日本語を中心に言葉の周辺を“ペンション族”が散策する。

虹の色はいくつか(06/08/18)

2006-08-18 22:41:02 | 日本語と外国語
  虹の色はいくつか、と尋ねられたら、“現代の日本人なら”考えるまでもなく「七つ」と答えるだろう。「七色の虹」は、日本人にとって「青い空」というのと同じような定型表現になっており、小学生でも知っている常識だ《注1》。

  しかし、色彩そのものに対する認識は民族・言語、あるいは時代によっても違うので、「七色の虹」にしても万国共通の常識とは言えない。英語圏では、一般に6色(ただし、学校教育では7色)、フランスでは5色とされているものの人によっては7色とか3色、アフリカのショナ族3色、南アジアのバイガ族という人びとでは赤と黒の2色、という説もありバラバラだ《『社会人のための 英語の常識小百科』=大修館、『日本語と外国語』(鈴木孝夫著、岩波新書)など参照、注2》。

  冒頭に“現代の日本人なら”とあえて記したのは、日本でも古くは、基本的な色名としては「アカ(赤)」、「アオ(緑~青)」、「シロ(白)」、「クロ(黒)」の4色とされていた時代があったからだ。

  この4色は、「アカい」、「アオい」、「シロい」、「クロい」のように「語幹(色名)+い」の形だけで表わすことが可能だ。「アカアカと」、「アオアオと」、「シラジラと」、「クログロと」という形の副詞にもできる。つまり日本語としての歴史が古く、"成熟"した言葉とも言える。が、その後生まれたとみられるほかの色の名前は、例えば黄は「黄色い」のように「語幹+色+い」か、緑の場合だと「緑色の」というように「語幹+色+の」で表現する必要がある。もちろん、「キギと」とか「ミドリミドリと」とかいう副詞はない。

  その後、5世紀頃に中国から伝来した五行思想《注3》の影響で上記の4色に黄が加わり、青、赤、黄、白、黒の5色が基本の色名になったと言われる。

  本題の虹の色に話を戻すと、もちろん現代の日本では、赤、橙(だいだい)、黄、緑、青、藍(あい)、紫の7色だ。しかし、7色の名を全部言えるかというと、つまずく人も多いのではあるまいか(私の場合、藍色を忘れる)。で、覚え方としては、アカ、ダイダイ……と節をつけて歌う方法もあるらしいが、セキ・トウ・オウ・リョク・セイ・ラン・シと音読みして一気に7拍で暗記してしまうのが簡便だ。
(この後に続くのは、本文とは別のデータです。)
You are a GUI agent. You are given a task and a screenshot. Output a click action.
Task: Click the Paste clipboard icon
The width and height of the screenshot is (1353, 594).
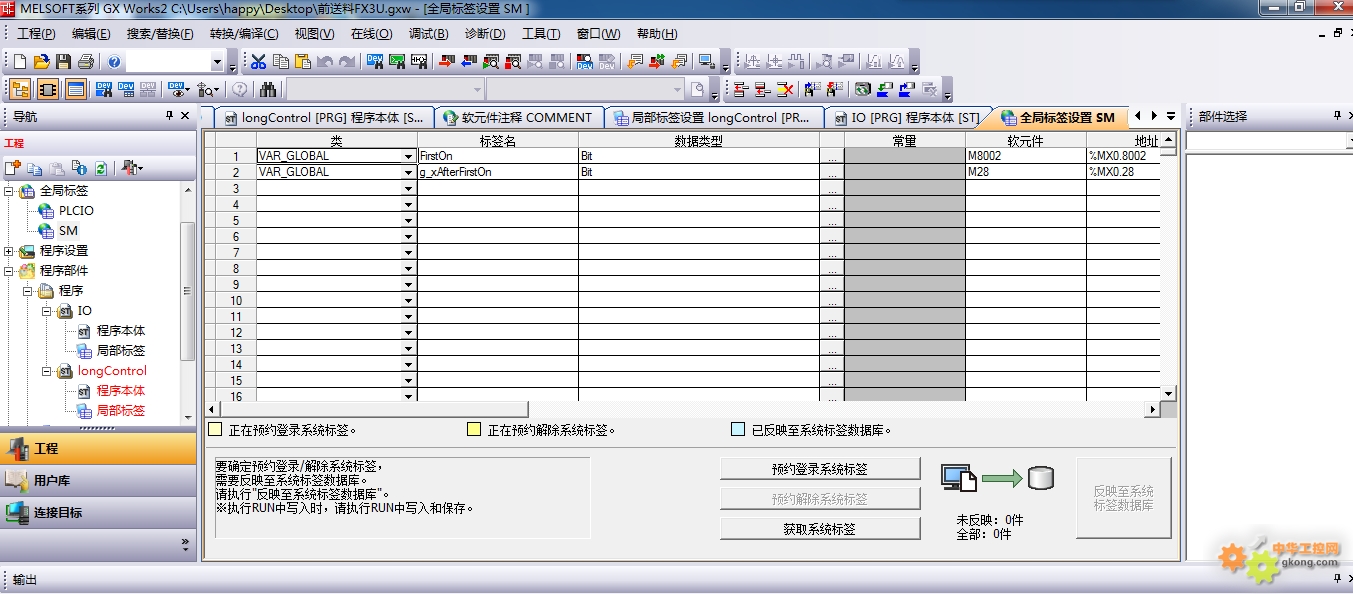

  一応、7色を正規の虹の色数としている英語では、Red,Orange,Yellow,Green,Blue,Indigo,Violetとなるが、この頭文字を順にとってRoy G. Biv(ロイ・G・ビヴ)と人名ごときものを作り上げるか、色の名を逆順にしてvibgyor(ヴィブギオール)と単語風に一口で読む手もある。また英国では”Richard Of York Gave Battle In Vain.”(ヨーク家のリチャードは戦いを挑んだが、無駄だった)という文の形にして覚える方法もあるという(友清理士著『英語のニーモニック』=研究社)。


《注1》虹の色は物理的には太陽の可視光線の中で波長の長い赤から最も短い紫までの連続階調からなる。この事実をプリズムで発見したニュートンが7色に分類した。
  しかし、『日本大百科全書』(小学館)によると、虹の7色が同時にそろって現れることは非常にまれで、どの色が現れやすいかは雨滴の大きさによる。大きい雨滴(直径1~2㍉)の時は、赤、橙、緑、紫色がはっきり出る。また小さい雨滴(直径0.2~0.3㍉)のときは、橙、緑の二色ぐらいとなり、虹の幅も広くなる。

《注2》知見にあふれた名著『日本語と外国語』の中で鈴木孝夫氏は、「英国人に直接尋ねてみると、8や9だと言う人があるかと思うと、中には無限ではないか、と言う人もいる。たしか学校で習ったが忘れたとか、あるいは6か7だったかはっきりしない人もおり、本当に一人ひとりがばらばらだ」(一部省略)と述べている。

《注3》木(緑色)、火(紅色)、土(黄色)、金(白色)、水(黒色)。